Task:
Every record must be repeated precisely as it stands.

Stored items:
##############################

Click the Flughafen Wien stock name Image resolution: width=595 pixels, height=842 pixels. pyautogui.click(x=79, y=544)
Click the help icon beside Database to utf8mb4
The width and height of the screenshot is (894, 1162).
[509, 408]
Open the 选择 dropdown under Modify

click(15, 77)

##############################

Answer to this exercise:
Click the Flughafen Wien stock name Image resolution: width=595 pixels, height=842 pixels. pyautogui.click(x=79, y=544)
Click the help icon beside Database to utf8mb4
The width and height of the screenshot is (894, 1162).
[509, 408]
Open the 选择 dropdown under Modify

click(15, 77)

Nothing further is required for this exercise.